By then, SAS had taken sixteen aircraft out of service, reduced production with 12% and fired 1,000 employees. The airline stated that they wished to renegotiate the agreement with the Braathens family and KLM to reduce the price. Because there had arisen a situation with high over-capacity of aircraft, the value of planes had fallen. In addition, SAS demanded that Braathens reduce its fleet from 33 to 23 aircraft if the deal was to go through, threatening to terminate the purchase if the airline did not abide.

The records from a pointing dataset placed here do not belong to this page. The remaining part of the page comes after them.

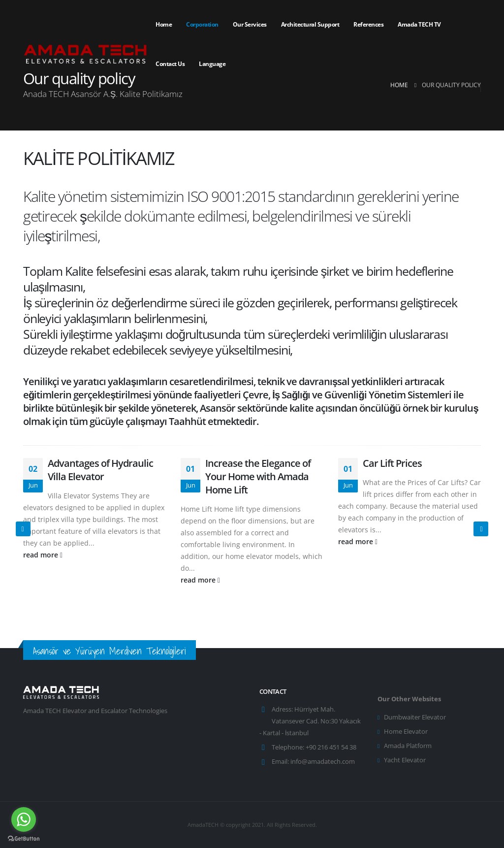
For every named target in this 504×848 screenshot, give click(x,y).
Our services (250, 24)
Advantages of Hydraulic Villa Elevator (100, 470)
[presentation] (23, 529)
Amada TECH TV (419, 24)
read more (43, 554)
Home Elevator (406, 731)
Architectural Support (310, 24)
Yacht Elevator (405, 760)
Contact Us (170, 64)
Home (163, 24)
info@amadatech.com (322, 761)
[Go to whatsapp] (24, 819)
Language (212, 64)
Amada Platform (408, 746)
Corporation (202, 24)
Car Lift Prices (392, 463)
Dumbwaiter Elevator (415, 717)
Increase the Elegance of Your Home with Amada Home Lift (258, 476)
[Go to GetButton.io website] (24, 838)
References (368, 24)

On 2 April 2002, SAS and Braathens split all the routes between them. SAS started flying on the main-haul routes from Oslo to Trondheim, Bergen and Stavanger, with only a few flights to Stavanger flown by Braathens to get planes to the technical base there. From Oslo and Trondheim to Northern Norway, all routes were taken over by Braathens, with exception of a few flights made by SAS to Tromsø and Bodø. SAS also withdrew their flights from Oslo to Kristiansand and Ålesund, and Braathens increased their frequency on the route. Braathens retained the routes it had flown where SAS had not formerly flown. Braathens also kept the international flights to Barcelona, Nice, Málaga and Alicante. This reduced the overcapacity in the market, and allowed the SAS Group to save between NOK 600 and 900 million.

For a short period, members of both Wings and SAS' EuroBonus could collect points from the other airlines. But from 1 July, the awarding of frequent flyer miles on domestic flights was no longer permitted. From 1 April 2003, the West Coast routes, which had been on contract with Norwegian Air Shuttle, were taken over by SAS Commuter.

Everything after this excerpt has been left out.